● **TEXT FOR ANALYSIS**:
*****
What Vital Signs are Most Important?
Normal vital signs give doctors a baseline to go by when evaluating a patient’s overall health and condition. The basic vital signs shouldn’t vary much beyond certain parameters, and extreme fluctuations are the first signs of something gone wrong in the body.
Vital Signs Definition
The basic vital signs definition is clinical measurements of pulse rate, temperature, respiration rate and blood pressure. These four measurements are the best indications of whether the body is functioning as expected, or if something has gone wrong. By taking these measurements, your doctor can begin to get a feel for whether your heart and other major organs are functioning properly.
What is the Order for Taking Vital Signs?
The normal order of taking vital signs is the pulse, respiration, temperature, and blood pressure. The signs may be measured in a different order, depending upon the symptoms the patient is exhibiting. Remember that vital signs are not a magic formula, but rather a diagnostic tool that the doctor uses to determine the basics of organ function.
*****
Stored items
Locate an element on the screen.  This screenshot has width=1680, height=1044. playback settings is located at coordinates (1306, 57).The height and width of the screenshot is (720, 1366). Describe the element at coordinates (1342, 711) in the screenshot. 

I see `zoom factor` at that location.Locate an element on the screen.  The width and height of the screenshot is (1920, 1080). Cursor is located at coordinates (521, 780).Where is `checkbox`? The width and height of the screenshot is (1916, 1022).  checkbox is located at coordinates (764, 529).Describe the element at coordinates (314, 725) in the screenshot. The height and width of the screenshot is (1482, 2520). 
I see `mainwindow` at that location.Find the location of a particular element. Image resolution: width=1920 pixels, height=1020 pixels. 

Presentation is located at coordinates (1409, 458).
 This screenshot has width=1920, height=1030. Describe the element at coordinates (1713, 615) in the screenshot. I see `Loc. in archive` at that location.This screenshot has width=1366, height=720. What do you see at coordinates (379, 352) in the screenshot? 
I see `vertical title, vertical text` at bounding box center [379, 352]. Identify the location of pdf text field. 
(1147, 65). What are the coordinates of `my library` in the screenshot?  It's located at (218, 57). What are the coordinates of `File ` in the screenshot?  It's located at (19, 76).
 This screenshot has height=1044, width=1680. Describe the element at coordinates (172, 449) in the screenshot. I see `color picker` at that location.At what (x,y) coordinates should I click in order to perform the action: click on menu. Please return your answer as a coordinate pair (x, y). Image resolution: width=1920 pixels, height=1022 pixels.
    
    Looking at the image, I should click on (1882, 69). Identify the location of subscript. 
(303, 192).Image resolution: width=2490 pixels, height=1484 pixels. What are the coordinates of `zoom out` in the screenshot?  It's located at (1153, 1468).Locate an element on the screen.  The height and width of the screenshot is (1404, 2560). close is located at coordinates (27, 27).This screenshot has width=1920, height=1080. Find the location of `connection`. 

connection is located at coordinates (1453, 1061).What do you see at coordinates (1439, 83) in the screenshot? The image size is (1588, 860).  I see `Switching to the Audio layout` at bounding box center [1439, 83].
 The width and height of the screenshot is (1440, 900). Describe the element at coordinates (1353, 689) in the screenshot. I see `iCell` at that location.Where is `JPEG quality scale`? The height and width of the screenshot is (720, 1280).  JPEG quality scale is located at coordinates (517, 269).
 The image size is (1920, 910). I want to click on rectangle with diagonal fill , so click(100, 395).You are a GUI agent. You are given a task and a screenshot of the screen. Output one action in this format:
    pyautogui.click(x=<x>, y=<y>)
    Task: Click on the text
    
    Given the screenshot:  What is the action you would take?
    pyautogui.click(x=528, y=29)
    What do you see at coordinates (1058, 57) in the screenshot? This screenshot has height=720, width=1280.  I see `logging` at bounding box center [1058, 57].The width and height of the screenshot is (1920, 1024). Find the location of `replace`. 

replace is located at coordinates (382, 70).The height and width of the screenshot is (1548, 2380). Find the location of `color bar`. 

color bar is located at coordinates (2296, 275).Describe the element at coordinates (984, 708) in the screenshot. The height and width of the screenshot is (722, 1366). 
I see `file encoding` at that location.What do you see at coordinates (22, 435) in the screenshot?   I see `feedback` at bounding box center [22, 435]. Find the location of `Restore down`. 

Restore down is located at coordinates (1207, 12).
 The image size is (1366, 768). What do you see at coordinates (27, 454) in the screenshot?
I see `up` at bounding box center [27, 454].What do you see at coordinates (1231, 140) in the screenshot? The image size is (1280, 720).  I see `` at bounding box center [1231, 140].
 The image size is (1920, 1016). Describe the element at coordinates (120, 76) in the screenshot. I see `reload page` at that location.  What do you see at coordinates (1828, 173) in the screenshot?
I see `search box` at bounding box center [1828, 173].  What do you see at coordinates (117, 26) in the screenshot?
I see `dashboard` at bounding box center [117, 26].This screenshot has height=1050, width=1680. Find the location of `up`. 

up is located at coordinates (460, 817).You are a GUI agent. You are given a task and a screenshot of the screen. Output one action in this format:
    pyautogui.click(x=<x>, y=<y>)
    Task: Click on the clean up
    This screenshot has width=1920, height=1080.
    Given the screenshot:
*****
● **WHAT YOU WILL DO**:
A. Print the passage on vital signs word for word, everything from "What Vital Signs" down to "Taking Vital Signs?".
B. Decide whether each statement below agrees with the passage on vital signs. Answer yes or no for each, and quote the words from the passage that settle it.
(i) The normal order for taking vital signs begins with blood pressure.
(ii) Respiration rate is one of the measurements in the basic vital signs definition.
(iii) Vital signs are described as a magic formula.
C. Pick up the passage on vital signs after its final sentence and carry it forward.

● **EXERCISE RESPONSES**:
A.
What Vital Signs are Most Important?
Normal vital signs give doctors a baseline to go by when evaluating a patient’s overall health and condition. The basic vital signs shouldn’t vary much beyond certain parameters, and extreme fluctuations are the first signs of something gone wrong in the body.
Vital Signs Definition
The basic vital signs definition is clinical measurements of pulse rate, temperature, respiration rate and blood pressure. These four measurements are the best indications of whether the body is functioning as expected, or if something has gone wrong. By taking these measurements, your doctor can begin to get a feel for whether your heart and other major organs are functioning properly.
What is the Order for Taking Vital Signs?

B.
(i) No: "The normal order of taking vital signs is the pulse, respiration, temperature, and blood pressure."
(ii) Yes: "clinical measurements of pulse rate, temperature, respiration rate and blood pressure"
(iii) No: "vital signs are not a magic formula, but rather a diagnostic tool"

C.
How to Take Blood Pressure
You can take your blood pressure with either an aneroid (traditional) meter or a digital meter. Both are accurate and useful, but some people find it easier to read the digital meter. To get the most accurate measurements, sit quietly for at least 5 minutes before you attempt the test. Avoid caffeine and alcohol for at least a half hour before the test. Sit with your feet flat on the floor and your arm resting on a firm, level surface. Carefully follow the instructions that come with your blood pressure monitor.
What is Normal Blood Pressure?
Normal blood pressure is a systolic (upper) reading of less than 120, and a diastolic (lower) reading of 80 or less. For the average adult, 120/80 is the baseline against which blood pressure is measured.
Elevated blood pressure means that the systolic is between 120 and 129 and the diastolic remains less than 80. High blood pressure involves having a systolic reading between 130 to 139 or diastolic between 80 and 89. Stage two high blood pressure, which may be an indication of a heart problem, is a systolic reading of 140 or higher, and a diastolic of 90 or higher.
Heart patients should monitor their blood pressure regularly and report the results, especially any sudden changes, to their doctor as soon as possible.